Would you please set down the lines of the data from the one containing "The image size" to the final line, exactly and only those?
╭──
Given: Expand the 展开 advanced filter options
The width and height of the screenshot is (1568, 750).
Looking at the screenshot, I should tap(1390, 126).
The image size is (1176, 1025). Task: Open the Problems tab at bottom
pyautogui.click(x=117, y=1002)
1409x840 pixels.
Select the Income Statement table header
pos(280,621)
╰──
▶ **TASK ANSWER**:
The image size is (1176, 1025). Task: Open the Problems tab at bottom
pyautogui.click(x=117, y=1002)
1409x840 pixels.
Select the Income Statement table header
pos(280,621)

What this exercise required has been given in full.